Tuesday, April 24, 2012

Are All Schools Mandated to Find 10% of Teachers Ineffective?

Is Superintendent White really serious about requiring that 10% of public school teachers be rated as “ineffective”? If so, will this be mandated on a school-by-school basis or on a school system basis or on a statewide basis? Comments from some of my readers this week prompted me to research this issue further. The following is an exact reprint of a statement in the Act 54 evaluation plan recently submitted by White to the US Dept. of Education as part of the ESEA Flexibility Request. Judge for yourself what it means.
4. Establishing Measures of Effectiveness: For teachers where value added data is available, the composite percentile is converted to a 1.0-5.0 scale to use in the teacher’s final evaluation. Teachers and leaders (school-wide) whose value added, composite percentile fall within the bottom 10% will receive an ineffective rating. Teachers in the middle 20-80% range will receive a rating of effective. The top 10% of teachers will receive a rating of highly effective.”

Since that plan was submitted, White has announced that the rating scale will be changed from a 5 level scale to a 4 level scale. Will that change the 10% factor? This brings up the following questions that may need to be asked of Supt. White at the teacher town hall meetings:

  1. Would it make sense to apply the 10% ineffective factor on a school-by-school basis since some schools are rated A and some are rated D and F?
  2. Since the teachers of non-tested subjects and grades will be evaluated using a somewhat different system, will the 10% “ineffective” group include only teachers of state tested subjects? Or will there be two categories of 10% ineffective rankings (one for state tested subjects and grades and another for non tested)?
  3. Will the teachers of non tested subjects and grades have an advantage since they and their principals will set their performance goals for the value added portion of their evaluation?
  4. Is it true that a formerly tenured teacher can now be terminated without a tenure hearing as soon as he/she receives an “ineffective” rating using the Act 54 evaluation? The new law states that a teacher loses tenure as soon as he/she gets an “ineffective” evaluation. Once you are non-tenured you become an “at will” employee, subject to dismissal with only a notice of such by your Superintendent.
  5. Isn't the new tenure hearing process really just a mockery of due process since the Superintendent and the Principal get to pick 2 out of 3 of the hearing officers?
Since this is a blog and I get to give my opinion, I want to make the following point:
I think the letter grading system adopted by BESE for public schools is very misleading and can lead to real dilemmas when it comes to classifying teachers as “ineffective”, “effective”, and “highly effective”.

 In the document referred to above, White points out that one-third of Louisiana's public school students are performing below grade level. He then asserts that in the past too many teachers in Louisiana have received satisfactory ratings. In doing so he implies that teachers are primarily responsible for the sub par performance of the students in some schools.

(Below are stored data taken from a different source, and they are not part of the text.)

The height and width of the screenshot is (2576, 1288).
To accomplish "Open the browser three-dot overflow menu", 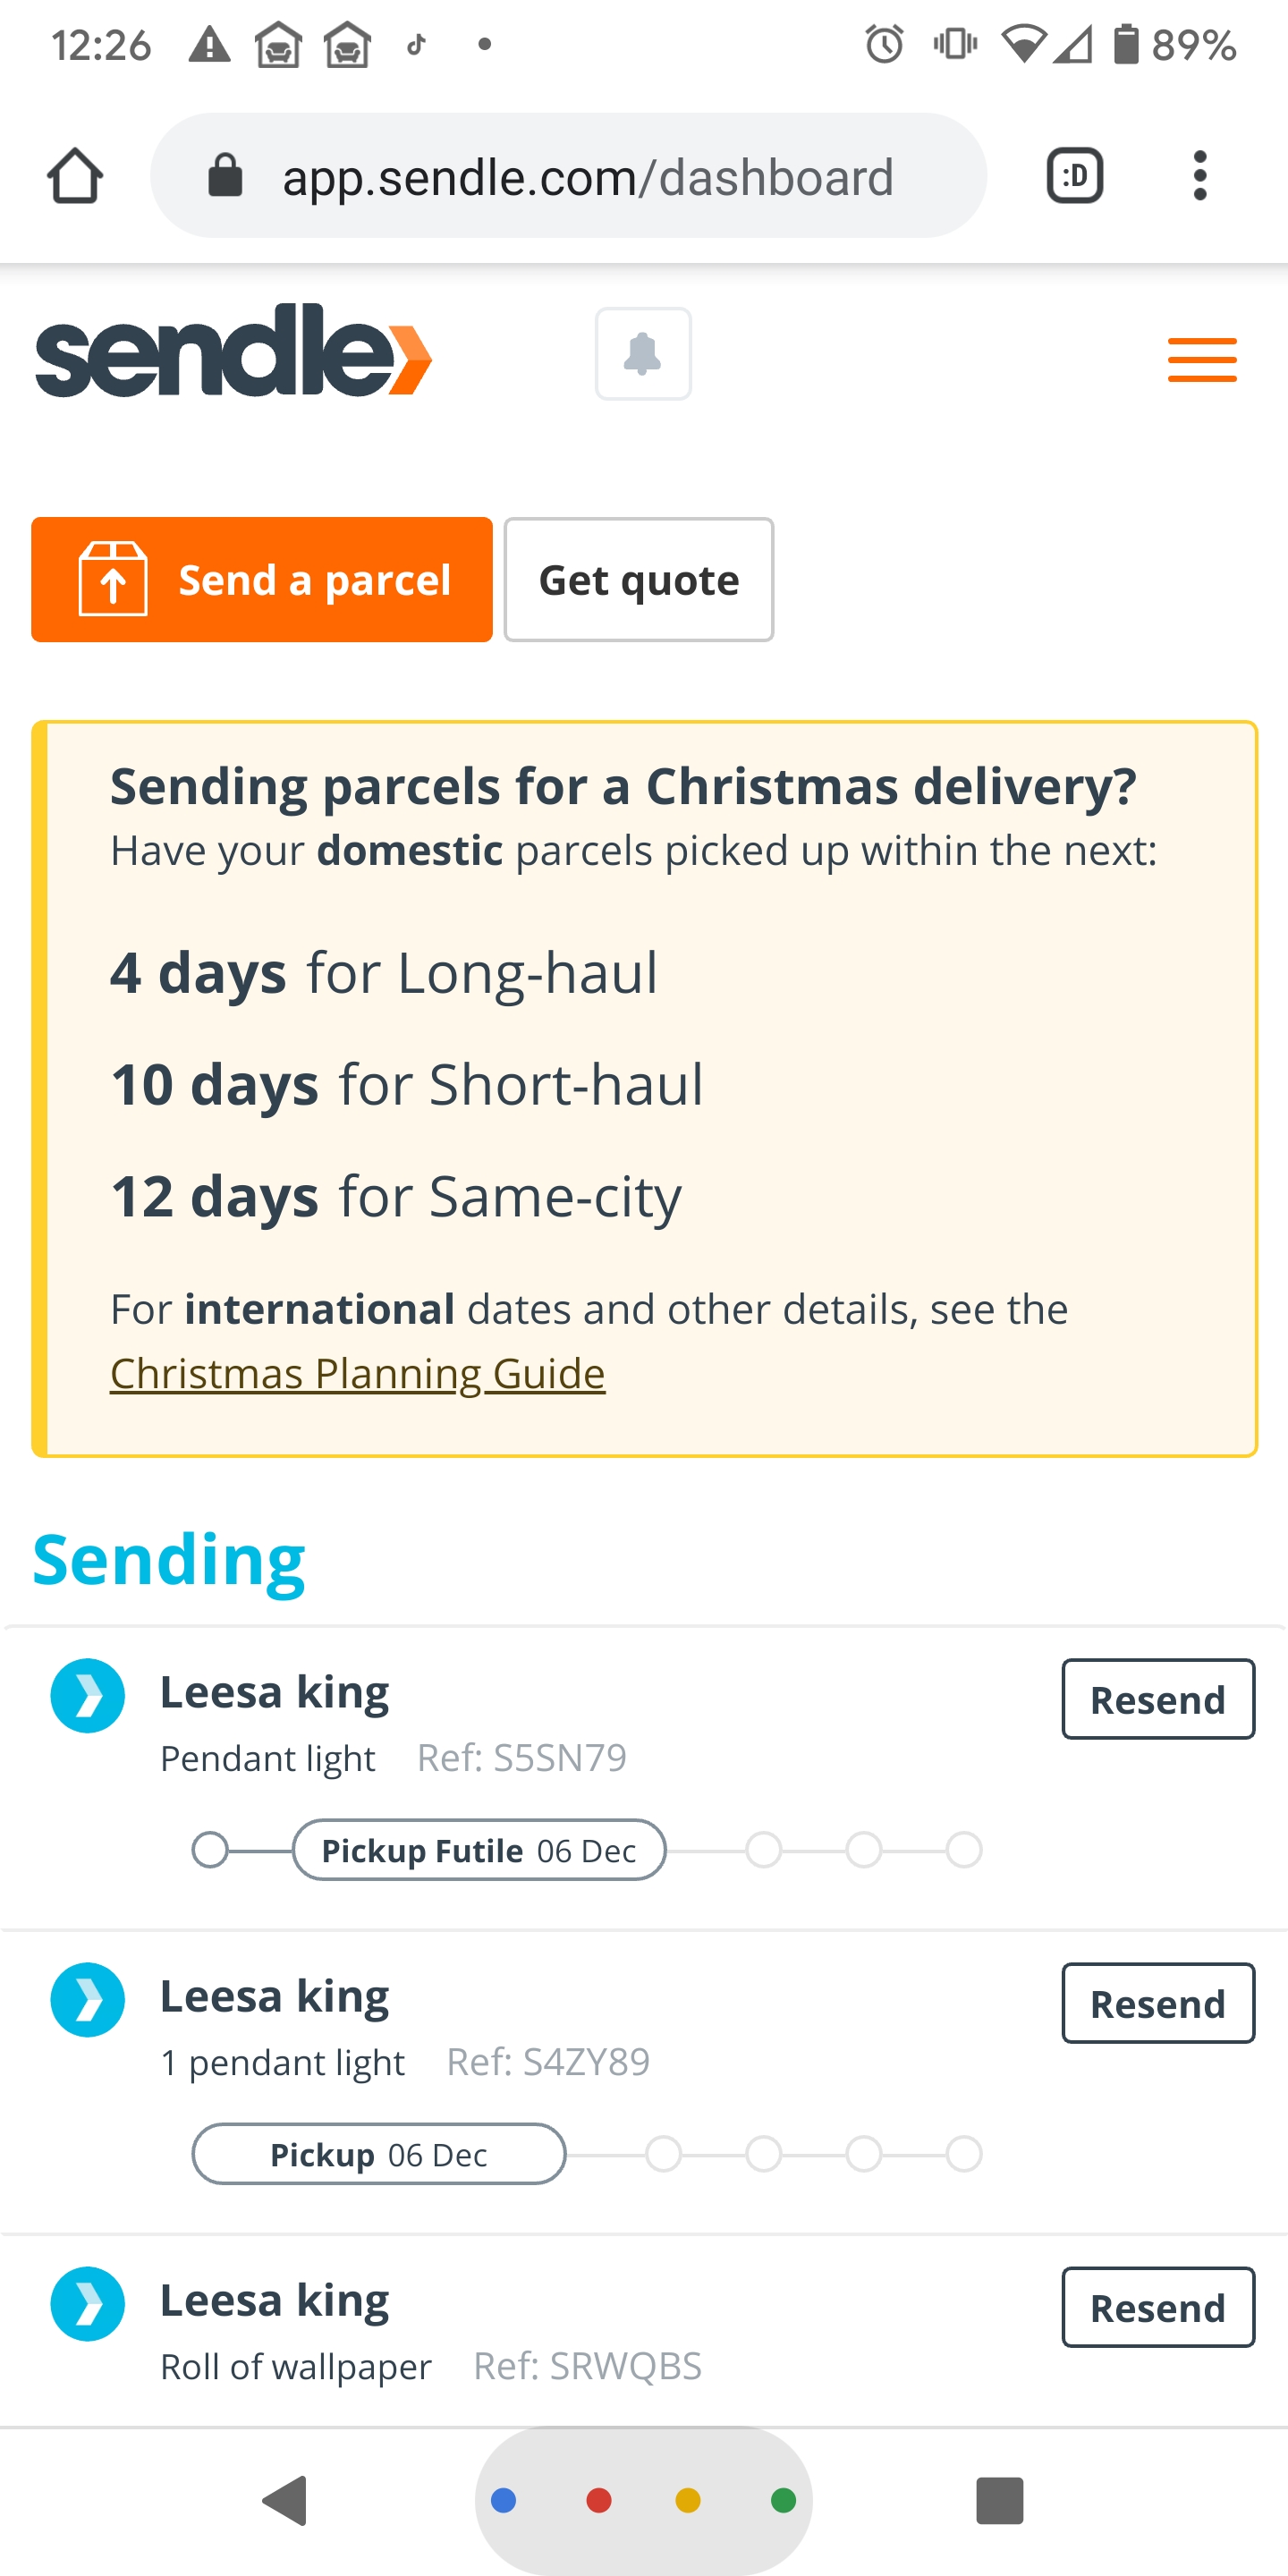I will 1199,176.
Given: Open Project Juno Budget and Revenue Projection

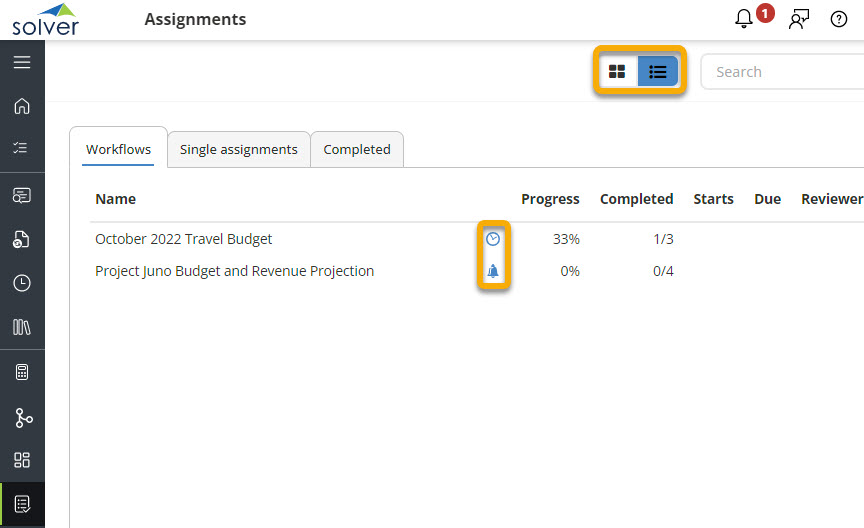Looking at the screenshot, I should [234, 271].
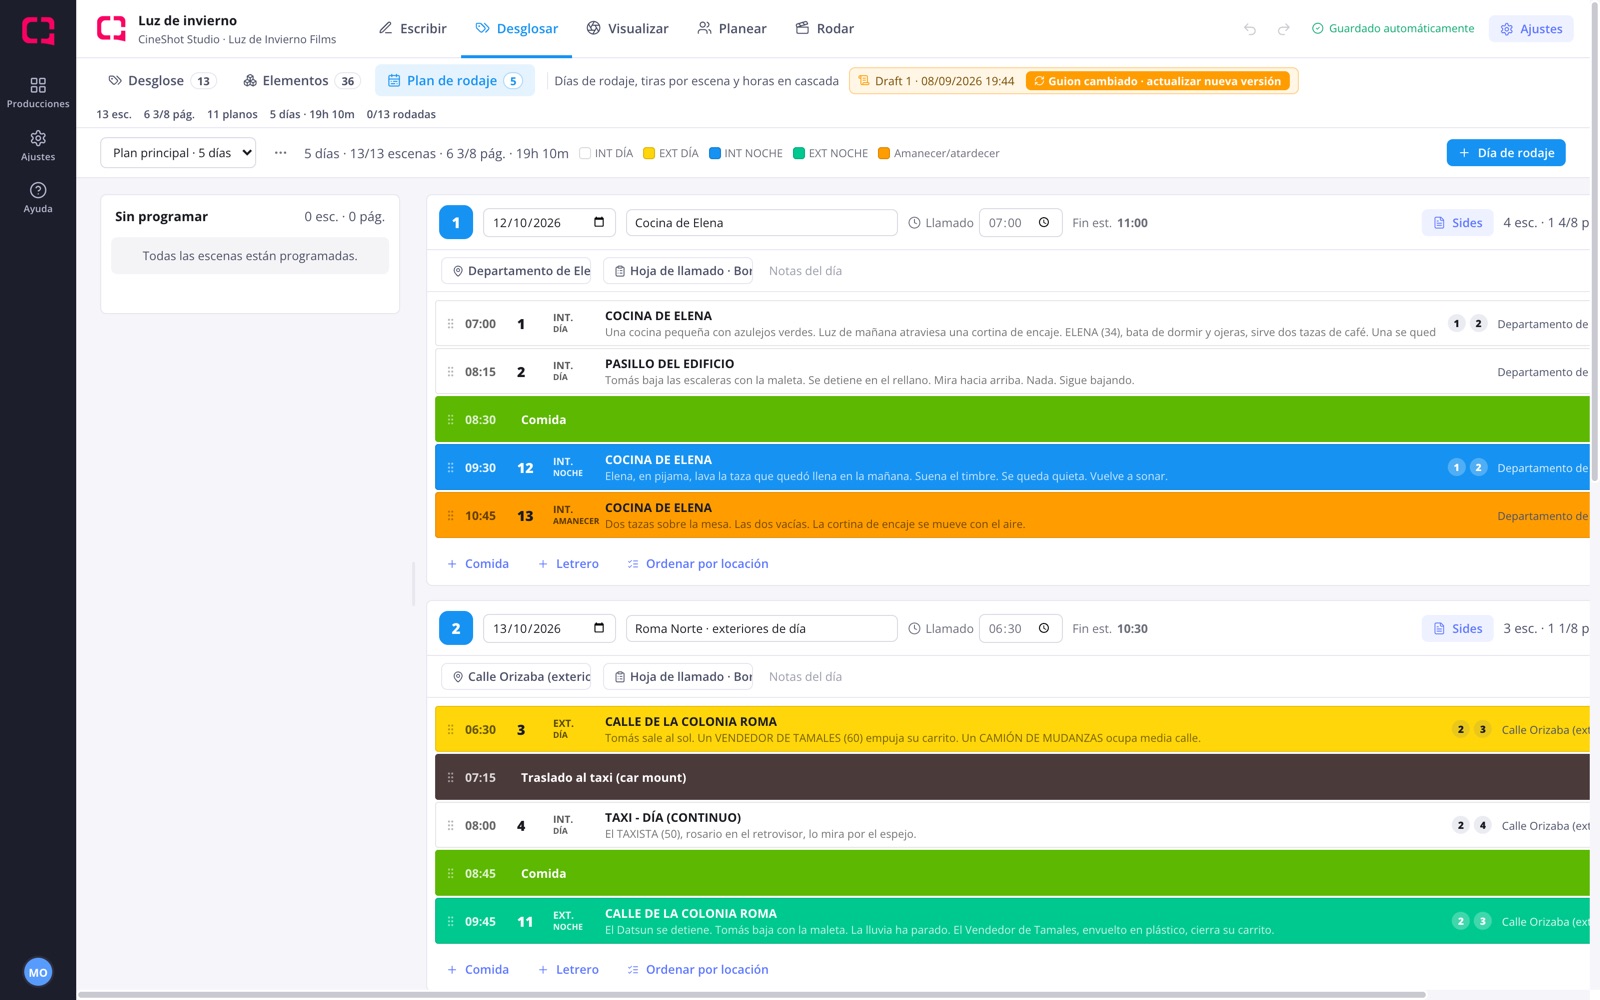Viewport: 1600px width, 1000px height.
Task: Open calendar picker for date 12/10/2026
Action: [599, 222]
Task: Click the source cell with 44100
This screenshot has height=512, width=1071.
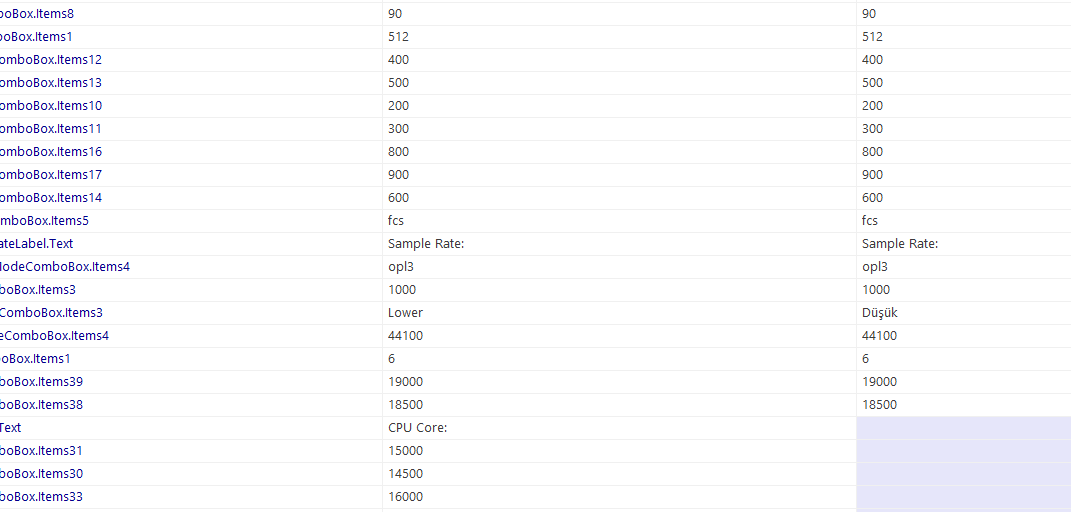Action: [619, 336]
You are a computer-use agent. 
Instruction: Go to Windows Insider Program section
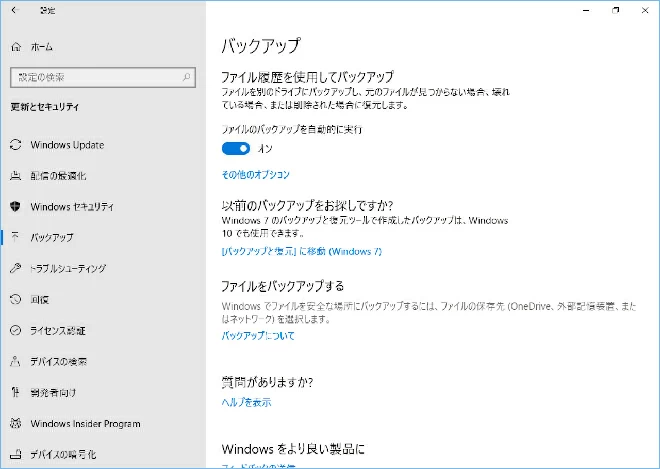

 The Act 54 evaluation system is supposed to determine the effectiveness of teachers in all types of schools. Consider a comparison of teachers teaching in high poverty schools with teachers teaching in academically selective magnet schools. Throughout the state, most high poverty schools and particularly alternative schools that work with difficult to teach students are rated "D" and "F". At the same time most selective magnet schools are rated "A". Does it make sense to expect that a large number of teachers working in alternative or extremely high poverty schools will get an "ineffective" rating and that many teachers in  magnet schools will get a "highly effective rating"? Or is it fairer to decide ahead of time that 10% of the teachers in all schools should be rated ineffective? No matter what course our education Czar chooses the end result is highly arbitrary and potentially unfair. This whole teacher evaluation and school letter grading system stinks!

I urge all teachers who care about their profession to attend the town hall meetings in their areas. I do not believe it is appropriate to limit each school to only 3 teachers allowed to attend. These issues are of great concern to all teachers!